Kepler was a space telescope designed to survey a portion of the Milky Way galaxy in search of exoplanets, which are planets outside our solar system.
Using data from the Kepler mission and the extended K2 mission, scientists have identified more than 2,800 candidate exoplanets and have confirmed more than 2,600 of these as bona fide planets. A handful of planets are thought to be rocky like Earth (but a bit bigger), and orbit in the habitable zone of their stars, where liquid water - an essential ingredient of life as we know it - might exist.

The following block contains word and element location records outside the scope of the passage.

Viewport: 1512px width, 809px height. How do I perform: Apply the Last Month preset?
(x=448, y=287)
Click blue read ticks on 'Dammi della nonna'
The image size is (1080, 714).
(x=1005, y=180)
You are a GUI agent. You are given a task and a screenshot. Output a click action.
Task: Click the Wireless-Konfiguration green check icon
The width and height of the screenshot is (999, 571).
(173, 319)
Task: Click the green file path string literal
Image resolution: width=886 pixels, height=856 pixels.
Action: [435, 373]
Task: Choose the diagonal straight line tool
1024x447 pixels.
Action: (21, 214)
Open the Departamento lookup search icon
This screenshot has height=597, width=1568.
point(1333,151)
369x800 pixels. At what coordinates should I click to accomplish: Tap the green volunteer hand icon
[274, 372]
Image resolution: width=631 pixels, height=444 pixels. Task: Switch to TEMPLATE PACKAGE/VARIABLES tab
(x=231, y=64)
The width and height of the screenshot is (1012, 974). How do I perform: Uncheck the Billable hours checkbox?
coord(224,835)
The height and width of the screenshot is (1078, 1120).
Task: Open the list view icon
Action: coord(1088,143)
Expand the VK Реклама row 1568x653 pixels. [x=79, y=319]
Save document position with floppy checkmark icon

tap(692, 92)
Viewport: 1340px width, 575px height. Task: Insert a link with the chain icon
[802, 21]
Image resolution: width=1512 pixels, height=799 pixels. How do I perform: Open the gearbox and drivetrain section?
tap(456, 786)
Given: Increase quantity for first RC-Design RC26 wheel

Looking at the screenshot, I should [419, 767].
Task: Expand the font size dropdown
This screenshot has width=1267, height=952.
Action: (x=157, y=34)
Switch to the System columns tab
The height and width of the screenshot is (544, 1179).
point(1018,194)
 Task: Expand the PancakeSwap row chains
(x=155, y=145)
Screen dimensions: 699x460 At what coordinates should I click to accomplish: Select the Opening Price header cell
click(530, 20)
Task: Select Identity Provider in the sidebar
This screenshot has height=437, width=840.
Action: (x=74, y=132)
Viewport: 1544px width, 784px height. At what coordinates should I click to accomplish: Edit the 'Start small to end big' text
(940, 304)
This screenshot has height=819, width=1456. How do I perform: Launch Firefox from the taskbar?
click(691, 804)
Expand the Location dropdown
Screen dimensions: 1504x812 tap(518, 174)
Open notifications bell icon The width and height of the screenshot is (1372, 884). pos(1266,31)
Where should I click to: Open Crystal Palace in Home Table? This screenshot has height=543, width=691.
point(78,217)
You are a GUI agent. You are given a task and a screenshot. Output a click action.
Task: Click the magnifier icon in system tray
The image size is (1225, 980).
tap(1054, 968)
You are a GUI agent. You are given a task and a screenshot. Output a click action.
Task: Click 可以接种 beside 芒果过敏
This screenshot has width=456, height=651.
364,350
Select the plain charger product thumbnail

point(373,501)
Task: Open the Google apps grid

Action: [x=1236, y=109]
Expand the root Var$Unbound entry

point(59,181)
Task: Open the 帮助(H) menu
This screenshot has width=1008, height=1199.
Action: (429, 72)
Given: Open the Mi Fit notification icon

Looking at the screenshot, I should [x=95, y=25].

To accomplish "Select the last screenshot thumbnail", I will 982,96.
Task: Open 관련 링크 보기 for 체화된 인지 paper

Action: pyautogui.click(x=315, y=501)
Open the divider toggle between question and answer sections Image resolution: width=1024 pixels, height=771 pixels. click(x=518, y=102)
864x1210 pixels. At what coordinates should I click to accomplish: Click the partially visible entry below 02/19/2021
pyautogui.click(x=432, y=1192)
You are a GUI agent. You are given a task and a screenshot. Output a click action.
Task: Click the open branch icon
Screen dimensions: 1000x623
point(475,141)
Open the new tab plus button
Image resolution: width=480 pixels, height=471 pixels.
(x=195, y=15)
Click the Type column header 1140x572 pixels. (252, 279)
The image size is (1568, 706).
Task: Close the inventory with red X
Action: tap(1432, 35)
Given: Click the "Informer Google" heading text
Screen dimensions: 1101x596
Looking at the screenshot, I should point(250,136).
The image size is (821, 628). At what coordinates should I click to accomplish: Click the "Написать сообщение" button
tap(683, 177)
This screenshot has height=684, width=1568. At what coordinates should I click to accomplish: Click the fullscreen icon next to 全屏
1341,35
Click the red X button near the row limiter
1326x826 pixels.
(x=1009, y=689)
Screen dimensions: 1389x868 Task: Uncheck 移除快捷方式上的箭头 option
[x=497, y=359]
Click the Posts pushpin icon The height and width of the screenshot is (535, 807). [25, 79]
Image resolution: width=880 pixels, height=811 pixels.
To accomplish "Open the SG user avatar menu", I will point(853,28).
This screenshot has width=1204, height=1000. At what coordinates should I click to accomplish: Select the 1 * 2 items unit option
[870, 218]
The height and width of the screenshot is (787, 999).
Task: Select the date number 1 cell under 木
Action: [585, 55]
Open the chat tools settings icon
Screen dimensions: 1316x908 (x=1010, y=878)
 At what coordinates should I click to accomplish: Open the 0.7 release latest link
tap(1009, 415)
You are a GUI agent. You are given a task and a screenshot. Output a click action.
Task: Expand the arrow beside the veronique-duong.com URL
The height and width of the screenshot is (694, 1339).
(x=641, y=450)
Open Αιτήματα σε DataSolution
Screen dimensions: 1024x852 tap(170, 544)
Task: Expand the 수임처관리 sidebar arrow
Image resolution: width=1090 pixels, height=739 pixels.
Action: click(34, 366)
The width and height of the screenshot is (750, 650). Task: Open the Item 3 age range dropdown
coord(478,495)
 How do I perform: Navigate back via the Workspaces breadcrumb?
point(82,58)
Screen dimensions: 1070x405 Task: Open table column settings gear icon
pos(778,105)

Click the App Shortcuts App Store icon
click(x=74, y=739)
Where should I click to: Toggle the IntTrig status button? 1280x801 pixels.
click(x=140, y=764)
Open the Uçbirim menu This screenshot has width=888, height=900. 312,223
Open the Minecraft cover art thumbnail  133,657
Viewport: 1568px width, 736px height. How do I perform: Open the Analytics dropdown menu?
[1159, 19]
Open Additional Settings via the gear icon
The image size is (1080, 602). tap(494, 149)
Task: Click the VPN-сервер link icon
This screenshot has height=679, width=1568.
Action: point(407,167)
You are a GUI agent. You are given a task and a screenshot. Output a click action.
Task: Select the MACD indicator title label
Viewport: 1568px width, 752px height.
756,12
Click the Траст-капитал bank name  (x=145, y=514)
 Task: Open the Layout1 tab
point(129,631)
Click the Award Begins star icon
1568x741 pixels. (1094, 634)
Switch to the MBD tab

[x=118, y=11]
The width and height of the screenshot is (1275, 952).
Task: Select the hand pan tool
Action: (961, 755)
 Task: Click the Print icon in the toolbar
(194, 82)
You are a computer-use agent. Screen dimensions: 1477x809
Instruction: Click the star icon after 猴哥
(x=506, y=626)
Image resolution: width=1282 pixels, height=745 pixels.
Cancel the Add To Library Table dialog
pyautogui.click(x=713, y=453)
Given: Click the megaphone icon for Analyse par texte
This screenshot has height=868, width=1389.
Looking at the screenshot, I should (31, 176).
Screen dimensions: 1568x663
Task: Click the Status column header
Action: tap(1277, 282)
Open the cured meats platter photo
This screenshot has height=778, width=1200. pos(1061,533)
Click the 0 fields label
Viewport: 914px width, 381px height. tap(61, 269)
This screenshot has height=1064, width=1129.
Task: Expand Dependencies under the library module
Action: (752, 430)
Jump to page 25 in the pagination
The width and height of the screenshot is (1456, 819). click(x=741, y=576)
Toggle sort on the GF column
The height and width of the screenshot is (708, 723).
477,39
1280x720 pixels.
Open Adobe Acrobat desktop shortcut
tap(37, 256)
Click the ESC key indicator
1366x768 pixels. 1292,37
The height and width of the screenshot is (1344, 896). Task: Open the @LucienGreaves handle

In 2013, Kepler was assigned a new mission called "K2." Two of the spacecraft's reaction wheels had failed, so engineers came up with a clever scheme to redesign the mission. K2 still hunted for planets, but it scanned a larger swath of sky than before, along the ecliptic plane. The mission began new types of research as well, such as the study of objects within our solar system, exploded stars, and distant supermassive black holes at the hearts of galaxies.
After nine years in deep space collecting data that indicate our sky to be filled with billions of hidden planets - more planets even than stars - NASA's Kepler space telescope has run out of fuel needed for further science operations. NASA has decided to retire the spacecraft within its current, safe orbit, away from Earth. Kepler leaves a legacy of more than 2,600 planet discoveries from outside our solar system, many of which could be promising places for life.
October 30, 2018 - End of Mission (ran out of fuel)
More than 2,600 planet discoveries from outside our solar system, many of which could be promising places for life.